What to do = Nothing but the lines from the start of the records below through the line that has "Get directions (49, 2302)" should appear, each exactly as given.
Data shown below:
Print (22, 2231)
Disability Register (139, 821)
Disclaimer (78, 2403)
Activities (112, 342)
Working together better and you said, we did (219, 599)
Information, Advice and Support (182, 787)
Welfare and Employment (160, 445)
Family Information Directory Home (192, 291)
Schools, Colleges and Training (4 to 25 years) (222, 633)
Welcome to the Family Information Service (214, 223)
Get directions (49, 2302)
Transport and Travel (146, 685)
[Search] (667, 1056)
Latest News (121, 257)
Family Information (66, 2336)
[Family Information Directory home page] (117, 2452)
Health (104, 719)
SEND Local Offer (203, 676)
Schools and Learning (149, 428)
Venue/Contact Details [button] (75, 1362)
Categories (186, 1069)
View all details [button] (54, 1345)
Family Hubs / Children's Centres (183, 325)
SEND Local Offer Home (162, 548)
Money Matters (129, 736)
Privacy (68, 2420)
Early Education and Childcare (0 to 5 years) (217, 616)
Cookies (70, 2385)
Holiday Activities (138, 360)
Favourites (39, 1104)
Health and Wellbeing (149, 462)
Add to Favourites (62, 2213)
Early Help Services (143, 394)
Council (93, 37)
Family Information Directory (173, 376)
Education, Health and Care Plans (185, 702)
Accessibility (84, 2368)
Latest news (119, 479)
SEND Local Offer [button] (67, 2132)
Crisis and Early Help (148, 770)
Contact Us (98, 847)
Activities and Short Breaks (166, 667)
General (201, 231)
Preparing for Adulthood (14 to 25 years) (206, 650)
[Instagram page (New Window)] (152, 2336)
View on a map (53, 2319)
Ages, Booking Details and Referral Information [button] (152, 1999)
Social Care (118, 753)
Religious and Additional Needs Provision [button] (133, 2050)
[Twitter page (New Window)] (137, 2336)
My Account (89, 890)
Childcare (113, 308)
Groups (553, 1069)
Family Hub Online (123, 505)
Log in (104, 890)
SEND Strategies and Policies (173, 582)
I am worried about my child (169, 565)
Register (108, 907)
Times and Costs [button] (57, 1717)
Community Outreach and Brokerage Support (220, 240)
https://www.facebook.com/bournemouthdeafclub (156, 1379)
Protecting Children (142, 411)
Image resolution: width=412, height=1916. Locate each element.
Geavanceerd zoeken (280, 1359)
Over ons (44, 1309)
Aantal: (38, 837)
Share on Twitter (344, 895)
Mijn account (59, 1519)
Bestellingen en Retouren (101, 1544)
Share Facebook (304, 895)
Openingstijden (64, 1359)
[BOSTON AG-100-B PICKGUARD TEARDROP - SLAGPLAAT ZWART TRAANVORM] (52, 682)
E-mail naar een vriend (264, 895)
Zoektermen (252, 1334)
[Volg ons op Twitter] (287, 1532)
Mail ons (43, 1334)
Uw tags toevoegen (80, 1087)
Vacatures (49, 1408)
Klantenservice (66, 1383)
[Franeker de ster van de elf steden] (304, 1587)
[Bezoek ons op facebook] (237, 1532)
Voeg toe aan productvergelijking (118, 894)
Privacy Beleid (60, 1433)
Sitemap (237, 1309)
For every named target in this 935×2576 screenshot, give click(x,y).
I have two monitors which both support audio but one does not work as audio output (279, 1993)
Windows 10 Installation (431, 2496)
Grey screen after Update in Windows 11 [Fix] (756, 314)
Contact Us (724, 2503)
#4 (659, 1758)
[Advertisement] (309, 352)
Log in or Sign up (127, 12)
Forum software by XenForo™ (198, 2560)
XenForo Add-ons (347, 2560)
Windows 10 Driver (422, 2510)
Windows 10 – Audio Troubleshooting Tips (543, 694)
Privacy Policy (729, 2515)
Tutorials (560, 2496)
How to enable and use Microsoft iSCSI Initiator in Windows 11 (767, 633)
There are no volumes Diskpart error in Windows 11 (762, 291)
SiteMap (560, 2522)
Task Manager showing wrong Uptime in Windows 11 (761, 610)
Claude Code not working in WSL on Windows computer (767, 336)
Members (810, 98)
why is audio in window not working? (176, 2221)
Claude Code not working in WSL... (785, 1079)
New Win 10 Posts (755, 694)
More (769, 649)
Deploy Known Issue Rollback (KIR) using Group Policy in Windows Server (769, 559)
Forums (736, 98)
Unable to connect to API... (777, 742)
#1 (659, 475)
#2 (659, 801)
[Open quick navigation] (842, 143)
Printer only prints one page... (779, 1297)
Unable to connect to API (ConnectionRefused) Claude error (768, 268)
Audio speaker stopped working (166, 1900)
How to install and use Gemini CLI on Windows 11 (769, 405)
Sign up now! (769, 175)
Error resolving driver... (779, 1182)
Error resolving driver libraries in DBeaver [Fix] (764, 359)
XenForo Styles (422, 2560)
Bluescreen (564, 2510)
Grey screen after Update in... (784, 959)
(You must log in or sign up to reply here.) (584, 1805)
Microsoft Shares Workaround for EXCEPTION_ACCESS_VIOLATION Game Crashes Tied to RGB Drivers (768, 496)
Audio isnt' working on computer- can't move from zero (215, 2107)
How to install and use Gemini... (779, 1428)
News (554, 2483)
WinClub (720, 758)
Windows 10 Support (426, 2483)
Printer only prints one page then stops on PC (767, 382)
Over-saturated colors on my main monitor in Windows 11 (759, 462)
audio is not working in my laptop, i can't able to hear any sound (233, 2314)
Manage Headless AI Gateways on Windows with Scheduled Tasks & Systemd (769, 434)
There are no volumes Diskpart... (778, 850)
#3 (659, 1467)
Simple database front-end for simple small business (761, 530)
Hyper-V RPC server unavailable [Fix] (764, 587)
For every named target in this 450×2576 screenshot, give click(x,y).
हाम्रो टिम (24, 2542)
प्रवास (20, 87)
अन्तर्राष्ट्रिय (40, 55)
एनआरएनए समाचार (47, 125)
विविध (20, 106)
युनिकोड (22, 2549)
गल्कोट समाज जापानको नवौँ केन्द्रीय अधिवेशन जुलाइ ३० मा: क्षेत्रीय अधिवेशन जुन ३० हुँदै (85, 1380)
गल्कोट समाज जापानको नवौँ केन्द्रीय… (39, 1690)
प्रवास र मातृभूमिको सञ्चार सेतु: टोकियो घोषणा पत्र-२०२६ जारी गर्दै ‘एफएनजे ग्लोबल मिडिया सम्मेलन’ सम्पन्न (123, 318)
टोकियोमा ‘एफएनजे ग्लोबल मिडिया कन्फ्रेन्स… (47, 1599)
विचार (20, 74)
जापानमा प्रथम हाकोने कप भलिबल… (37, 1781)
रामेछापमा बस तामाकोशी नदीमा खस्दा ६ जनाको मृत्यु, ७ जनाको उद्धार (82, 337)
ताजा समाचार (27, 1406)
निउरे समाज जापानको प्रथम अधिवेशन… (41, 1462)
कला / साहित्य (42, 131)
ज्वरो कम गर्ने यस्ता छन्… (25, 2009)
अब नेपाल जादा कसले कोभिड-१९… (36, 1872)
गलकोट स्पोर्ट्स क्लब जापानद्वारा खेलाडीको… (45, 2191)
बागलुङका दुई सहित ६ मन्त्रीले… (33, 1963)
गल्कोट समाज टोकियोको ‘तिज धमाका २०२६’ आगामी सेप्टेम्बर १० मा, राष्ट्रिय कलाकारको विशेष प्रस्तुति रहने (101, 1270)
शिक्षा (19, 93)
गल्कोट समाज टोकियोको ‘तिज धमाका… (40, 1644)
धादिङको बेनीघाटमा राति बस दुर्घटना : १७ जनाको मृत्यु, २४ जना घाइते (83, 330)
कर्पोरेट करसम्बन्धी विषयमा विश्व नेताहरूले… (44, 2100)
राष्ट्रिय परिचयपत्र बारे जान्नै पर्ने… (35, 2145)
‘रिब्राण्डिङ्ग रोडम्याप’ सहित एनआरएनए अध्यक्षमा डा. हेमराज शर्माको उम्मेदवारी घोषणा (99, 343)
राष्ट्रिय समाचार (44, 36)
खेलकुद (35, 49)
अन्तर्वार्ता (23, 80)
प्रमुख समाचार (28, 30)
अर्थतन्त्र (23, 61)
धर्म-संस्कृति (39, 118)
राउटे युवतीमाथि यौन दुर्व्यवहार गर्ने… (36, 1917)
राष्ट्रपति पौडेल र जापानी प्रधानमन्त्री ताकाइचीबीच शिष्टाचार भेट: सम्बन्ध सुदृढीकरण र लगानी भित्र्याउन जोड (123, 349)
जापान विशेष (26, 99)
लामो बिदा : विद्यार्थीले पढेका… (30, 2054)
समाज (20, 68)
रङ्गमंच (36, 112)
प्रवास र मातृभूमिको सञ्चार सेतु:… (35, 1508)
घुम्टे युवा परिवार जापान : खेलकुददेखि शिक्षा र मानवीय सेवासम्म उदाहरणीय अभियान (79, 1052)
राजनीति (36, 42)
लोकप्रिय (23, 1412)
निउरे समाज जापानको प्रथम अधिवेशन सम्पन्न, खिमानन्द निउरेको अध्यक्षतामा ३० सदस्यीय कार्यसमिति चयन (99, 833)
End of Data shown.
Task answer =
Print (22, 2231)
Disability Register (139, 821)
Disclaimer (78, 2403)
Activities (112, 342)
Working together better and you said, we did (219, 599)
Information, Advice and Support (182, 787)
Welfare and Employment (160, 445)
Family Information Directory Home (192, 291)
Schools, Colleges and Training (4 to 25 years) (222, 633)
Welcome to the Family Information Service (214, 223)
Get directions (49, 2302)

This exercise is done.